A total of 1,141 patients were screened between November 2003 and April 2005, among which 953 (83.5%) fulfilled the study inclusion criteria and were enrolled in the study. Of the 953 patients enrolled, 825 (86.6%) completed the six-week follow-up with sufficient data for SCORE risk estimation at baseline and at six weeks. There were 128 patients who discontinued from the study prior to the follow-up assessment and cannot be included in this analysis since change in the outcome parameters could not be computed. These included 50 (5.2%) patients who were lost to followup, 45 (4.7%) who were withdrawn by the study investigators because they changed or stopped their statin treatment, 19 (2.0%) who withdrew due to adverse events, 2 (0.2%) who withdrew consent prior to initiation of treatment, and 12 (1.3%) who were missing data for SCORE estimation.

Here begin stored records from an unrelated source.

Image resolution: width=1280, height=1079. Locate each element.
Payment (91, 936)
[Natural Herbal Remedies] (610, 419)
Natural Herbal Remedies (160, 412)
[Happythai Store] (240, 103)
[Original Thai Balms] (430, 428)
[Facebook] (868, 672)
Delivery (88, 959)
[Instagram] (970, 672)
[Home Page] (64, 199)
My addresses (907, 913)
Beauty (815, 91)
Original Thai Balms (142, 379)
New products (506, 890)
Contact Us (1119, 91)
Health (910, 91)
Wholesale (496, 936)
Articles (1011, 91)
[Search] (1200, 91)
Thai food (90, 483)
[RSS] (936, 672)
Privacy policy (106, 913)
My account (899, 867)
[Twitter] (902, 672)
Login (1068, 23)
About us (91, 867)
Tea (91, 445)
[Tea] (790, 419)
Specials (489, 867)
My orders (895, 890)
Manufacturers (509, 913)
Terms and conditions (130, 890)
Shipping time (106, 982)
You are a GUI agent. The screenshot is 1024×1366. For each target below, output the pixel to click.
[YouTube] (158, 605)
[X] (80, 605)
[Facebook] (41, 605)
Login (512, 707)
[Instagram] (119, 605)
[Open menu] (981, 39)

An important proportion of patients with hypercholesterolaemia do not achieve target cholesterol levels with statin monotherapy [10–12]. In these patients, combination of ezetimibe with low-dose statin has been shown to be effective in improving the lipid profile, providing an additional 20% to 25% reduction in low density lipoprotein cholesterol (LDL-C) compared to statin monotherapy [9, 25], while potentially protecting from the risk of adverse events associated with high-dose statins through moderating the dose of co-administrated statin [20–22]. To date, the direct effect of ezetimibe co-administered with a statin on the risk of cardiovascular mortality from a population perspective has not been reported. The current study applied the SCORE model to estimate the change in 10-year risk for cardiovascular mortality in patients that had persistent elevated LDL-C while on statin monotherapy, upon co-administration of ezetimibe with their existing statin regimen. The SCORE cohort consists of 205,178 patients with more than 2.7 million person-years of followup and a total of 7,934 observed cardiovascular deaths (5,652 from coronary heart disease) [7]. The sample size, high number of events, and duration of followup of the cohort ensure high predictive validity of the model.

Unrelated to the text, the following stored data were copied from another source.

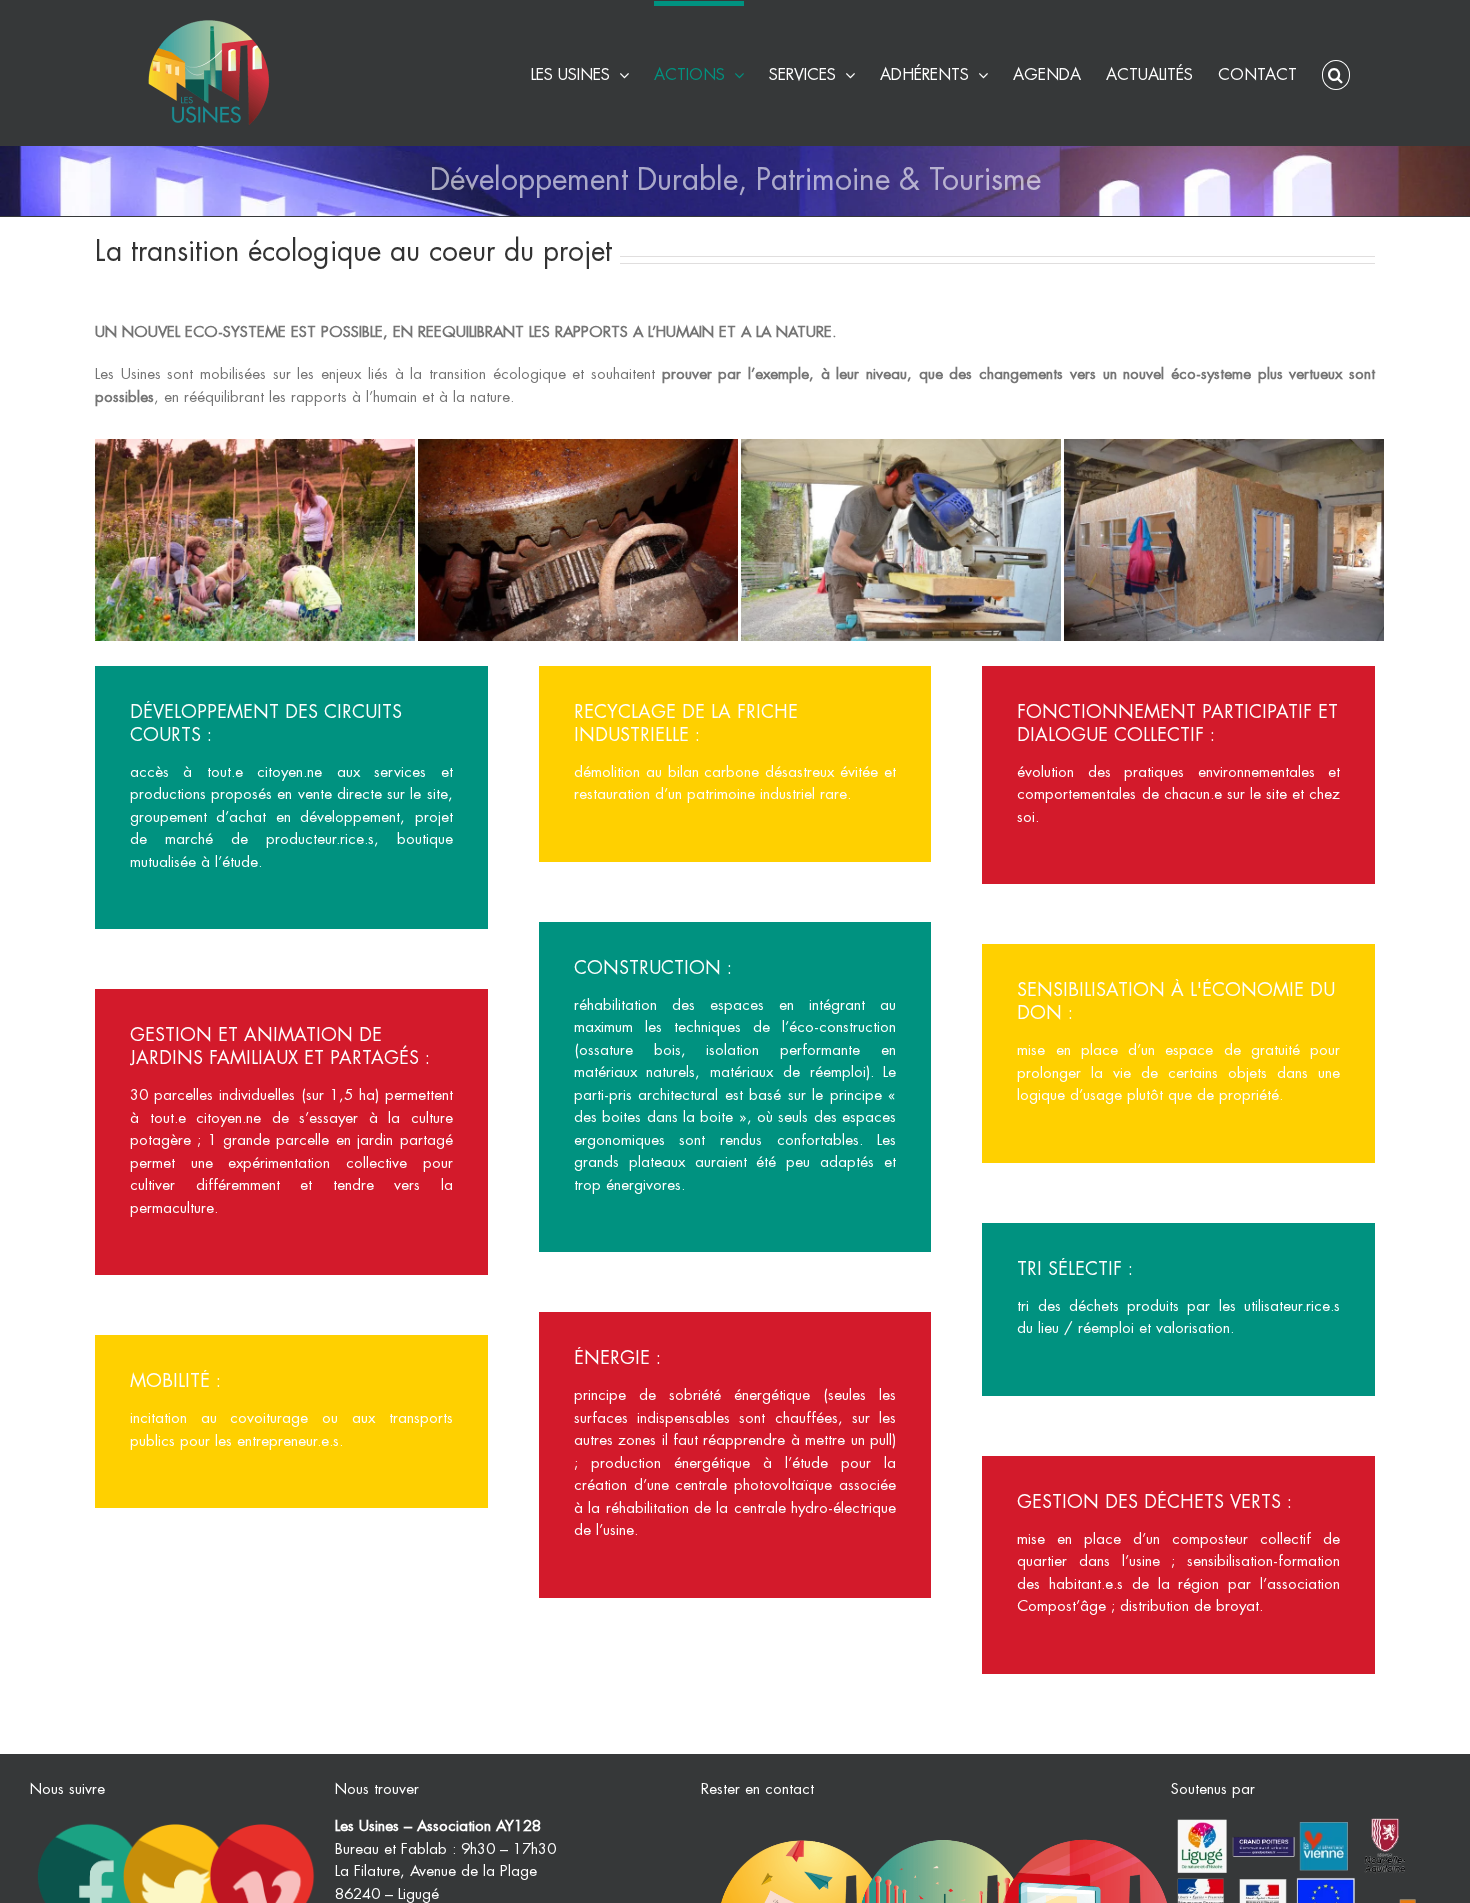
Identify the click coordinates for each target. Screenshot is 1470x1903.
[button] (1336, 72)
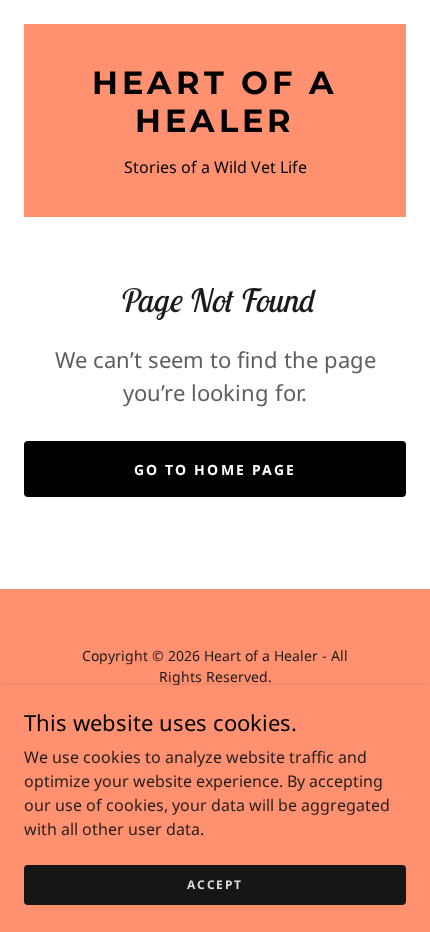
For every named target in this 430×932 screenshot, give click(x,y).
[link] (215, 102)
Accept (214, 884)
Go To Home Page (214, 469)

For patients who remain at increased risk for cardiovascular morbidity or mortality due to persistent hypercholesterolaemia while on statin monotherapy, co-administration of ezetimibe with a statin is effective in significantly reducing the estimated long-term risk for cardiovascular mortality. However, additional population studies to confirm the long-term effect of combination therapy with ezetimibe and statins on cardiovascular mortality are required.

JSS Medical research was hired by Merck & Co to conduct this study and perform the data analysis. S. Boukas and J. S. Sampalis are employees of JSS Medical Research Inc.; S. Bissonnette was an employee of Merck & Co during the analysis and writing the paper. This study was supported by Merck & Co and JSS Medical Research Inc.